[Opening Records shown section]

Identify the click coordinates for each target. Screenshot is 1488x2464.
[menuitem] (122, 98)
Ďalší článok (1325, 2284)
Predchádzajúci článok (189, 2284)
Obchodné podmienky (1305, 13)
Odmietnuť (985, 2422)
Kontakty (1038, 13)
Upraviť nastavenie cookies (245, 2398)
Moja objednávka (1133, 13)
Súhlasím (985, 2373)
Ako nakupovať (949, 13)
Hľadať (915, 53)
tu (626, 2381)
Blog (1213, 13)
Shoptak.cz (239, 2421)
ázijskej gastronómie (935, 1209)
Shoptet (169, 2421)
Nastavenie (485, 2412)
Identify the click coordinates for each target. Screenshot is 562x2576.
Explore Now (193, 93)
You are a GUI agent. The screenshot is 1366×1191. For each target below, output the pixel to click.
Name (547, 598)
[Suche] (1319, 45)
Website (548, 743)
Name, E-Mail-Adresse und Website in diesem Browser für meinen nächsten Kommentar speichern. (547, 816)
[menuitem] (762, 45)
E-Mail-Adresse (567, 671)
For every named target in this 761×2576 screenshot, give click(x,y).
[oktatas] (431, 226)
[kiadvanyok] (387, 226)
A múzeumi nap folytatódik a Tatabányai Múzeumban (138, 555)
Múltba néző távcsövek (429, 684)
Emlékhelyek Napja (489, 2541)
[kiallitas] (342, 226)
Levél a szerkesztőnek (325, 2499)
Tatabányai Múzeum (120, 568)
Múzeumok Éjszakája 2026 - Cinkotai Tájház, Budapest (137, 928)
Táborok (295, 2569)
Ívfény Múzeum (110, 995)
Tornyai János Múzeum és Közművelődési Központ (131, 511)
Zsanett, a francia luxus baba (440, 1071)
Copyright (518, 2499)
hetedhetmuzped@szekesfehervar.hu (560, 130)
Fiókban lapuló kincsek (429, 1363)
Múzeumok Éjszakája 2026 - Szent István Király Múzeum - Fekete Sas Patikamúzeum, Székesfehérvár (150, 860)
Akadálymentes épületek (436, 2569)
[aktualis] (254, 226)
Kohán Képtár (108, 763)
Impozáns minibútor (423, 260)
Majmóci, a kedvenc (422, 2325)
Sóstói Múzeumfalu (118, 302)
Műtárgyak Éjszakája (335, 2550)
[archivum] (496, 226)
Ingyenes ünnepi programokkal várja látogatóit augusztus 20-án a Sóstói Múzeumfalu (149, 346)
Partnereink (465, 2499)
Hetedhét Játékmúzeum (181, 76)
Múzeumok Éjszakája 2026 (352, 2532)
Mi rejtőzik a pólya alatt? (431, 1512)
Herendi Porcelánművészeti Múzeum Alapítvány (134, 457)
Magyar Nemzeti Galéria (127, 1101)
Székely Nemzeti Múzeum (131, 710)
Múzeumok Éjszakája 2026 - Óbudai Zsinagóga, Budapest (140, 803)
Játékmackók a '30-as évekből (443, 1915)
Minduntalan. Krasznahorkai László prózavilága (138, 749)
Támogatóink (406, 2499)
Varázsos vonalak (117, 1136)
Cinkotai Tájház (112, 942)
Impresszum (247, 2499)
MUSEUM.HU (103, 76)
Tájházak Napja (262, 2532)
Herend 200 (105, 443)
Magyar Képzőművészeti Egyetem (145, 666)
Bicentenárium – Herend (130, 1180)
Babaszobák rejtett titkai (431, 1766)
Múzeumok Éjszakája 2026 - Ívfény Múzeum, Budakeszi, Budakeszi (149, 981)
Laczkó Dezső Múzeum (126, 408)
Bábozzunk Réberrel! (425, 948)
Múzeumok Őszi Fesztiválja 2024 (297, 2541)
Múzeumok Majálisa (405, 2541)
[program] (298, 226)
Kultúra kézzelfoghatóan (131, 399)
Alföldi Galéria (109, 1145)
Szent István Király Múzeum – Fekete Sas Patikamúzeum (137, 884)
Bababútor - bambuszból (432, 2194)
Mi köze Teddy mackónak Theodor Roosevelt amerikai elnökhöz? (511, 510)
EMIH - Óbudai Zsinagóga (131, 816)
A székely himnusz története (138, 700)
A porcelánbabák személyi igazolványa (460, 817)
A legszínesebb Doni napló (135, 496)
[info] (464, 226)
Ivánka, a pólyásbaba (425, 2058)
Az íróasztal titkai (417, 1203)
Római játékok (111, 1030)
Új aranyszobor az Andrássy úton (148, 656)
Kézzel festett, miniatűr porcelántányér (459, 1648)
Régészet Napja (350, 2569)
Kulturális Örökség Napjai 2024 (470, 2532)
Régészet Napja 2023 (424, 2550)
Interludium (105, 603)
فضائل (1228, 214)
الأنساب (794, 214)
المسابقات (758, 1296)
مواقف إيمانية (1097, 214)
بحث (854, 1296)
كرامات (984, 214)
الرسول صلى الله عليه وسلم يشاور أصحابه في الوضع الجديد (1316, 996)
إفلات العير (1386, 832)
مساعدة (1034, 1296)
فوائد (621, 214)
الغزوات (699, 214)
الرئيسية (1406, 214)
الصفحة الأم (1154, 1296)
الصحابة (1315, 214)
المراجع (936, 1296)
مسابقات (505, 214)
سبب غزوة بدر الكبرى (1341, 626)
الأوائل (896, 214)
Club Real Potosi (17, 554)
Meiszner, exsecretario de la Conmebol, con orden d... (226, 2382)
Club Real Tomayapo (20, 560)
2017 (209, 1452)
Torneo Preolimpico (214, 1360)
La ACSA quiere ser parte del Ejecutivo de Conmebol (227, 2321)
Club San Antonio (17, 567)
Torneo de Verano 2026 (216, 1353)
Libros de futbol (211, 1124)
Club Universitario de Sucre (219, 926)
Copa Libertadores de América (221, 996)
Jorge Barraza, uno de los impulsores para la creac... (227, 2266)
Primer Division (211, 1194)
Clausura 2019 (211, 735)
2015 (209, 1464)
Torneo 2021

[Closing Records shown section]

Copy the lines of the data above exactly as written, beginning with the line containing "Kultúra kézzelfoghatóan (131, 399)" and ending with the line containing "2017 (209, 1452)", and leave out all other lines.

Kultúra kézzelfoghatóan (131, 399)
Alföldi Galéria (109, 1145)
Szent István Király Múzeum – Fekete Sas Patikamúzeum (137, 884)
Bababútor - bambuszból (432, 2194)
Mi köze Teddy mackónak Theodor Roosevelt amerikai elnökhöz? (511, 510)
EMIH - Óbudai Zsinagóga (131, 816)
A székely himnusz története (138, 700)
A porcelánbabák személyi igazolványa (460, 817)
A legszínesebb Doni napló (135, 496)
[info] (464, 226)
Ivánka, a pólyásbaba (425, 2058)
Az íróasztal titkai (417, 1203)
Római játékok (111, 1030)
Új aranyszobor az Andrássy úton (148, 656)
Kézzel festett, miniatűr porcelántányér (459, 1648)
Régészet Napja (350, 2569)
Kulturális Örökség Napjai 2024 (470, 2532)
Régészet Napja 2023 (424, 2550)
Interludium (105, 603)
فضائل (1228, 214)
الأنساب (794, 214)
المسابقات (758, 1296)
مواقف إيمانية (1097, 214)
بحث (854, 1296)
كرامات (984, 214)
الرسول صلى الله عليه وسلم يشاور أصحابه في الوضع الجديد (1316, 996)
إفلات العير (1386, 832)
مساعدة (1034, 1296)
فوائد (621, 214)
الغزوات (699, 214)
الرئيسية (1406, 214)
الصفحة الأم (1154, 1296)
الصحابة (1315, 214)
المراجع (936, 1296)
مسابقات (505, 214)
سبب غزوة بدر الكبرى (1341, 626)
الأوائل (896, 214)
Club Real Potosi (17, 554)
Meiszner, exsecretario de la Conmebol, con orden d... (226, 2382)
Club Real Tomayapo (20, 560)
2017 (209, 1452)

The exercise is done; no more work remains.